# Red plants not turning red!



## Tanan (Mar 11, 2009)

Hey everyone. I am posting after a long time. 
A few months ago I started a tank with all the high tech red fancy plants. 
Pogostemon stellatus, Limnophila hippuroides, rotala macrandra, rotala macrandra type 1, type 2, type 4, Dilpidis diandra, ludwigia sengalensis, Ludwigia glandulosa, cuphea anagolidea, prospernica palustris. None of these plants have turned red. The tank is 48" x 15" x 18", the lights are DIY 2 panels each of 18 x XTEs (6500K and 4500K) at 900ma, 4 x 660nm red and 450nm XTE blues. The lights are 5" above water surface. CO2 is pressurized with almost 5 bps. No fish just a nerite and ramshorns. I dose NPK twice a week and micro twice a week. 
The plants that does turn red are ludwigia arcuta, myriophyllum tuberculatum, rotala yai yao, alternanthera reineckii mini.


----------



## Zapins (Jul 28, 2004)

Red coloration depends most strongly on lighting intensity and to a lesser degree on the nutrients you add or do not add to the tank.

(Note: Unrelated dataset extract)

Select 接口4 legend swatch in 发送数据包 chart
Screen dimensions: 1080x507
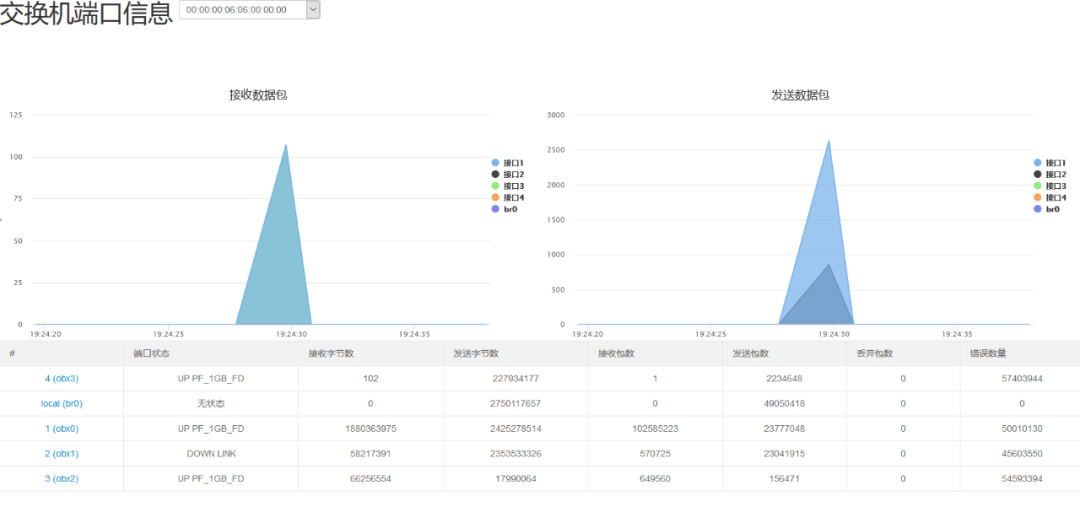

If you want very red plants, increase the lighting to very high levels.

Try lowering your lights or adding more of them to do this.

I've got 200 watts of T5 HO above a 40 gallon tank and all the plants are blood red, even the hygo difformis is turning red and that is pretty much a green plant only.


----------



## Tanan (Mar 11, 2009)

With just 36 xtes at 900mA that's around 100W for a 55G tank. That's almost double the recommended wattage of LEDs for a planted tank. Everytime I try to drive them at 1Amp, my tank's water turn cloudy green. I tried increasing micro dosing, it did turn my plants a bit more red but the leaves seems to shrink in size.


----------



## TAB (Feb 7, 2009)

I have also found that going to a cooler light( higher k rating) seems to help


----------



## Tanan (Mar 11, 2009)

I have 30 x 6500K XTEs and 6 x 4500K XTEs, to bump the blues and red. I have already used 4 x 450nm XTEs and 4 x 660nm epileds. I am pretty sure that would put my red/blue spectrum and K rating pretty close to 8000K.


----------



## TAB (Feb 7, 2009)

I personally like the 12k halides which is what I use, I found them better at bringing out the reds then the 6500 and 10k

then again mh are a lot stronger then t5

I will never go back to t5s the reefer in me won't let me lol


----------



## essabee (Oct 11, 2006)

It is my personal hypothesis that you must drive the plants over peak photosynthesis to cause them to reduce their more efficient photosynthesis pigment - chlorophyll - and rely more on the carotid pigments.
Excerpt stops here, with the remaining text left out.